**WORK INSTRUCTIONS**
Write out everything from the first row down to the row that holds "coord(101,184)", swapping "Task" for "Goal" and leaving all else unchanged.

**AVAILABLE RECORDS**
■ ■ ■

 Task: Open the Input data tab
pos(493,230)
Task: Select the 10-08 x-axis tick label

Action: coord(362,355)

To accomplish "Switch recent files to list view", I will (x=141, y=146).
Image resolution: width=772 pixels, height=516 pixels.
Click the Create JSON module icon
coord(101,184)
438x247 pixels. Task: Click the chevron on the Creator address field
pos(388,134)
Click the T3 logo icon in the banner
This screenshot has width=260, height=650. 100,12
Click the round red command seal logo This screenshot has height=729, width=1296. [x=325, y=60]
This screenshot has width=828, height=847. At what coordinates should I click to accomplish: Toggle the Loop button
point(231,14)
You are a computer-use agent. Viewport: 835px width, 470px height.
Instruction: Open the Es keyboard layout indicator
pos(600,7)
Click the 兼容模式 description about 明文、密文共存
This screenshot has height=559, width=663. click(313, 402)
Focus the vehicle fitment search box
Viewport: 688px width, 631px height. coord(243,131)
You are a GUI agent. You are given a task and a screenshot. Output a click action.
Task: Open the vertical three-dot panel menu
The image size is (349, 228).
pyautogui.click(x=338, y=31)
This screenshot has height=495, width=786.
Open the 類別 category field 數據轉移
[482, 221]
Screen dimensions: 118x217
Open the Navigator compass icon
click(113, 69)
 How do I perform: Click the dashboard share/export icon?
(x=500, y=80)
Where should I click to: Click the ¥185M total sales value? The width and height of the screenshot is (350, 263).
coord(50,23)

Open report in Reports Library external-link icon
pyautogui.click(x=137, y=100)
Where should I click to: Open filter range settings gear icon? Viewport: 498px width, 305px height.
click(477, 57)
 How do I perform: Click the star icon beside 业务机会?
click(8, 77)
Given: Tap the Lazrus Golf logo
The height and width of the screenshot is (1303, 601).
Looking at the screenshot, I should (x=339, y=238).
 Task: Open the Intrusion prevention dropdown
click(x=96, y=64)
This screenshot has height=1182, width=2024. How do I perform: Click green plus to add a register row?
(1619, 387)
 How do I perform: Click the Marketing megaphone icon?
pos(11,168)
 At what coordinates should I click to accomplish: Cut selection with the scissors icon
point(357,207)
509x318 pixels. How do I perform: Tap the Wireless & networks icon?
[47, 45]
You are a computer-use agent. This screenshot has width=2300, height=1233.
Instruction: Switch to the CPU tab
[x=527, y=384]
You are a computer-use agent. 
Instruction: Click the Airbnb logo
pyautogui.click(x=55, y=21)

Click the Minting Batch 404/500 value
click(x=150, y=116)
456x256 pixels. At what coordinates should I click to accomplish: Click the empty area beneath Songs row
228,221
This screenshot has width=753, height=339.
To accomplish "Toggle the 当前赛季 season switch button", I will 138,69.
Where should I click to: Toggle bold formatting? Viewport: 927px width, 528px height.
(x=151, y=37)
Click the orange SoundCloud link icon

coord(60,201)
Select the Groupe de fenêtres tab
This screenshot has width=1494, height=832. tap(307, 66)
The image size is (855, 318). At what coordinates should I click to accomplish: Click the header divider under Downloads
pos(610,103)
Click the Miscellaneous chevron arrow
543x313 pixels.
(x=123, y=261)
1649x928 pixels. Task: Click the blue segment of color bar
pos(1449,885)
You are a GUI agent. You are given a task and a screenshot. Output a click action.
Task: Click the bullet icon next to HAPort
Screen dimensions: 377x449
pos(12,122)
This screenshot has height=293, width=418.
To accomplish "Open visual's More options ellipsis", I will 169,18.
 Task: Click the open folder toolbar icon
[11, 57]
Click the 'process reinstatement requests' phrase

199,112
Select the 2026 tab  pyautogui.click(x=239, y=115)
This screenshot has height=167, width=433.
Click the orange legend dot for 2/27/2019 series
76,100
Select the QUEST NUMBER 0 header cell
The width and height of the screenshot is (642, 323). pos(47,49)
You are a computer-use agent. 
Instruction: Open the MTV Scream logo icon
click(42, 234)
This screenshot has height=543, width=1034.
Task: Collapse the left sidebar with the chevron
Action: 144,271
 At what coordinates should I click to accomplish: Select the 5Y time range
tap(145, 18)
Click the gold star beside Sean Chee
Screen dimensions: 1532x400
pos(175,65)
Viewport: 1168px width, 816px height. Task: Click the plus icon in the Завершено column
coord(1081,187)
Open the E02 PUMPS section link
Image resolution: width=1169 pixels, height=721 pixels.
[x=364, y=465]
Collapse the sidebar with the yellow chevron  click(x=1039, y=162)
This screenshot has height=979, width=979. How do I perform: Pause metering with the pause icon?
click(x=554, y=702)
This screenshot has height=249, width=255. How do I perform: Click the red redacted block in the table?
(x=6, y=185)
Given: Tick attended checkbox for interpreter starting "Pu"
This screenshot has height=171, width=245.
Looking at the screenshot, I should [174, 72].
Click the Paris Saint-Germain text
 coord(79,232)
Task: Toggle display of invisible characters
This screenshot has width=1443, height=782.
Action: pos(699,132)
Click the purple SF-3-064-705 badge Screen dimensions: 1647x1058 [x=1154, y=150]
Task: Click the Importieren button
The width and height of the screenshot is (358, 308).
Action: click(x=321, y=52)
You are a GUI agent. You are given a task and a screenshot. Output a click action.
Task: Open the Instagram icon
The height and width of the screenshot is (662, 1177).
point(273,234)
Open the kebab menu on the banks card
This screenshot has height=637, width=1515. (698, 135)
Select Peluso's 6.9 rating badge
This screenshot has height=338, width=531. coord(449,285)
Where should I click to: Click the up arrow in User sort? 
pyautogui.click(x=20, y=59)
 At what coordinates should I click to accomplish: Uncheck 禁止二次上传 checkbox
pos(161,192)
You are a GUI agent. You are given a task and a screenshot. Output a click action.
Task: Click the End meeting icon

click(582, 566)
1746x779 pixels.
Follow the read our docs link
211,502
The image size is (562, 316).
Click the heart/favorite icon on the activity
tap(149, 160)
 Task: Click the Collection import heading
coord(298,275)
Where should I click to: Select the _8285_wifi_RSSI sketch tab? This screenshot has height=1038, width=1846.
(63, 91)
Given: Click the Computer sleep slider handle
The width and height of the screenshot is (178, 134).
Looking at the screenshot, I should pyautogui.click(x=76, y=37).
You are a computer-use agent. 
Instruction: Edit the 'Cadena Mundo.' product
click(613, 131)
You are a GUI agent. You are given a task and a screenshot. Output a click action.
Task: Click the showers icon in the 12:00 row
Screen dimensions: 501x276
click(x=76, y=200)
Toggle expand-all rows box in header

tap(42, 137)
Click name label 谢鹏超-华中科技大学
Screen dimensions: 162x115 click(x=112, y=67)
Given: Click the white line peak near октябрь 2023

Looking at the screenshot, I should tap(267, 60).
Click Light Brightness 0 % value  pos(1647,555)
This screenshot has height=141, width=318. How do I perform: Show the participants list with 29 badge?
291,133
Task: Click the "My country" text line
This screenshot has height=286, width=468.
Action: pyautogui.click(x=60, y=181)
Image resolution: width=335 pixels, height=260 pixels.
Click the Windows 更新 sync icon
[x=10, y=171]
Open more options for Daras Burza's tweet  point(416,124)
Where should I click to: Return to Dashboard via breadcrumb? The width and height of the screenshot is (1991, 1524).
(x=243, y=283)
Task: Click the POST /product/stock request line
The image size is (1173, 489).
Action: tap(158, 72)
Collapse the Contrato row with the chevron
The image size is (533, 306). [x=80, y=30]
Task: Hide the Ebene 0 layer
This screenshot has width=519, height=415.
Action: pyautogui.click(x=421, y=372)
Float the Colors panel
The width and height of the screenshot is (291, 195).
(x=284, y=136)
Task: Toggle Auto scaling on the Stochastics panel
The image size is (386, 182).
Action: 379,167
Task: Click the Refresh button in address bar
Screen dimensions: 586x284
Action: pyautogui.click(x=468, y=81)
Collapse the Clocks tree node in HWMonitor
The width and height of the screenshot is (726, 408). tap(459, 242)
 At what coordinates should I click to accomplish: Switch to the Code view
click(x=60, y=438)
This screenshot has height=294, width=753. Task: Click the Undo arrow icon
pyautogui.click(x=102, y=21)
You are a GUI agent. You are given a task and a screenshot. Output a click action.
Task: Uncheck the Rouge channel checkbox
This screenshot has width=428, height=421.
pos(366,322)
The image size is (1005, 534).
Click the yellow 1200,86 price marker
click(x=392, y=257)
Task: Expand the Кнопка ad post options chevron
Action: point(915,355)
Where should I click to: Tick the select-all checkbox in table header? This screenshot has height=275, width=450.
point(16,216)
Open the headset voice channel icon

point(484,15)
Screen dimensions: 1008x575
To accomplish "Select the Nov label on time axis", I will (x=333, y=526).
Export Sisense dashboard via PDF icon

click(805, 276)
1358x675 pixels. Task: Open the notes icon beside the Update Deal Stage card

■ ■ ■

**WRITTEN SOLUTION**
 Goal: Open the Input data tab
pos(493,230)
Goal: Select the 10-08 x-axis tick label

Action: coord(362,355)

To accomplish "Switch recent files to list view", I will (x=141, y=146).
Image resolution: width=772 pixels, height=516 pixels.
Click the Create JSON module icon
coord(101,184)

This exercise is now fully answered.